Il comparto delle stablecoin “si mantiene contenuto e fortemente concentrato in due specifici strumenti (Tether e USD Coin), ancorati al dollaro statunitense attraverso la detenzione da parte dei soggetti emittenti di riserve denominate nella medesima valuta. Uno scenario in cui stablecoin legate alla valuta americana assumessero dimensione sistemica – si legge – potrebbe determinare un’eccezionale domanda di titoli pubblici degli Stati Uniti, utilizzati come attività di riserva dagli emittenti. In caso di dissesto di uno di questi ultimi si potrebbe verificare una corsa ai rimborsi, con un repentino aumento delle richieste di liquidazione da parte dei detentori e con la vendita forzata delle attività di riserva; ciò provocherebbe tensioni sui mercati dei titoli pubblici americani e ripercussioni su altri comparti del sistema finanziario globale”.

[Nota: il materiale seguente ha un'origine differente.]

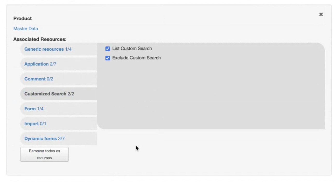The image size is (336, 182).
Task: Select the Customized Search tab
Action: [x=59, y=94]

Al tempo stesso, nell’area dell’euro “l’eventuale diffusione su larga scala di strumenti e servizi di pagamento basati su stablecoin in euro offerti da aziende o da banche americane, che potrebbero sostituire gli attuali strumenti al dettaglio paneuropei – dice Bankitalia – potrebbe avere implicazioni anche per il regolare funzionamento dei sistemi di pagamento e per la stessa sovranità monetaria”.
Secondo l’analisi gli sviluppi del mercato delle criptoattività e i relativi rischi saranno influenzati anche dall’evoluzione del quadro normativo, ancora fortemente disomogeneo tra aree economiche. “Negli Stati Uniti sono all’esame del Congresso alcuni disegni di legge”. Mentre nell’Unione europea il regolamento Mica (Markets in Crypto Assets Regulation) ha già definito un quadro normativo con l’intento di promuovere l’innovazione, tutelando allo stesso tempo la stabilità finanziaria e gli investitori.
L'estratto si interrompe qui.